[Collected data entries]
================

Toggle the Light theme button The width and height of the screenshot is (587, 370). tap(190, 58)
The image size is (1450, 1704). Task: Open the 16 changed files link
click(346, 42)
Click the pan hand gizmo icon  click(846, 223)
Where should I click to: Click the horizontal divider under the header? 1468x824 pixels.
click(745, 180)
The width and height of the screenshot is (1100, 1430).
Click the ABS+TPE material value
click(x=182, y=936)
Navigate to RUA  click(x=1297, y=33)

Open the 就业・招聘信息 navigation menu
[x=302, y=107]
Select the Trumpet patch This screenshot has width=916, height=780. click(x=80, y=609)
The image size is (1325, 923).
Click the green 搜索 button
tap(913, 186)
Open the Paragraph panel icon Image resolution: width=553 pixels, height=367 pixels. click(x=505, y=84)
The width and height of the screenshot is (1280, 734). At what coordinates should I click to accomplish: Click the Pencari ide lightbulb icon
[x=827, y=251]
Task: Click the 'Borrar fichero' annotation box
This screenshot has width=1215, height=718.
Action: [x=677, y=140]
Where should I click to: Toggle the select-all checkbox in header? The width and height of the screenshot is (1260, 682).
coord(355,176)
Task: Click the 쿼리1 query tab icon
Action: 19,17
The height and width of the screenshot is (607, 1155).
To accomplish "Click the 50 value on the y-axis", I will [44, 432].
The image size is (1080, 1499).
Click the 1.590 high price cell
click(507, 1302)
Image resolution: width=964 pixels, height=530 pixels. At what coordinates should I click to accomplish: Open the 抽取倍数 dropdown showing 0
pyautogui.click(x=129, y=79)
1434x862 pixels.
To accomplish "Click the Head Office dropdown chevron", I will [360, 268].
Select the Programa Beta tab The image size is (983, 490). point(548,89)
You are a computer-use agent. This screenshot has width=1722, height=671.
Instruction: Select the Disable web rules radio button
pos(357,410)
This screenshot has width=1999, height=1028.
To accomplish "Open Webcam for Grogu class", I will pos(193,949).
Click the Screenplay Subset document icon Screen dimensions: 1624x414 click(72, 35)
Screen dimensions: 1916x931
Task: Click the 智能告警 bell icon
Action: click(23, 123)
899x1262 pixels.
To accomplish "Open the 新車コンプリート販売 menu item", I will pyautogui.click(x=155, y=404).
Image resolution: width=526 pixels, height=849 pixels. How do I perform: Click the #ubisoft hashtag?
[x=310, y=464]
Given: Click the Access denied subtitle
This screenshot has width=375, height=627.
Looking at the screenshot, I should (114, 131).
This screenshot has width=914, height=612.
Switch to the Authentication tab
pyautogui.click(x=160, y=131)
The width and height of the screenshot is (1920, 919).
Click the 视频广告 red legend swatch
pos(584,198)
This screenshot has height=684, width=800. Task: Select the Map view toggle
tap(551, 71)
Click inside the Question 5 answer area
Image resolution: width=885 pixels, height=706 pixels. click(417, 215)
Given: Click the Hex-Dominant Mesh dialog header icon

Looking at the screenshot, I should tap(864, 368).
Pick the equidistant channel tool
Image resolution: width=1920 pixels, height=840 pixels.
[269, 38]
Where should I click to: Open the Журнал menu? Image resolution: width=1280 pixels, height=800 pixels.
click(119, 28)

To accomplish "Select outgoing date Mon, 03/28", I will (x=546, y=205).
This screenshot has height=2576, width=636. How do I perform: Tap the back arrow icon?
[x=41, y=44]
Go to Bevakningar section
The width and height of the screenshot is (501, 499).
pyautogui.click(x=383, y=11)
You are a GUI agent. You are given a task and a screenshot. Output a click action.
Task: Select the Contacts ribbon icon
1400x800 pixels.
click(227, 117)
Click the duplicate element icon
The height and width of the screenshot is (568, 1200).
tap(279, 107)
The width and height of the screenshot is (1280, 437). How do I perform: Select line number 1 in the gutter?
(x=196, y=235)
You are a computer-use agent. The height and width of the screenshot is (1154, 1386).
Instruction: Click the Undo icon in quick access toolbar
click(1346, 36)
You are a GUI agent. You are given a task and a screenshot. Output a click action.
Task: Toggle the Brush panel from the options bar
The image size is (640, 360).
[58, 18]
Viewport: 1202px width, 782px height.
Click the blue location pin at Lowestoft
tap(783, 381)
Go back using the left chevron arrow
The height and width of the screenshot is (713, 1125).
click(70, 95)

================

WORK TO BE COMPLETED:
For this exercise, output exactly the lines above from the line with "The width and height of the screenshot is (1280, 734)." to the line with "Select the Programa", counting both, and leave out the rest.

EXPECTED ANSWER:
The width and height of the screenshot is (1280, 734). At what coordinates should I click to accomplish: Click the Pencari ide lightbulb icon
[x=827, y=251]
Task: Click the 'Borrar fichero' annotation box
This screenshot has width=1215, height=718.
Action: [x=677, y=140]
Where should I click to: Toggle the select-all checkbox in header? The width and height of the screenshot is (1260, 682).
coord(355,176)
Task: Click the 쿼리1 query tab icon
Action: 19,17
The height and width of the screenshot is (607, 1155).
To accomplish "Click the 50 value on the y-axis", I will [44, 432].
The image size is (1080, 1499).
Click the 1.590 high price cell
click(507, 1302)
Image resolution: width=964 pixels, height=530 pixels. At what coordinates should I click to accomplish: Open the 抽取倍数 dropdown showing 0
pyautogui.click(x=129, y=79)
1434x862 pixels.
To accomplish "Click the Head Office dropdown chevron", I will [360, 268].
Select the Programa Beta tab The image size is (983, 490). point(548,89)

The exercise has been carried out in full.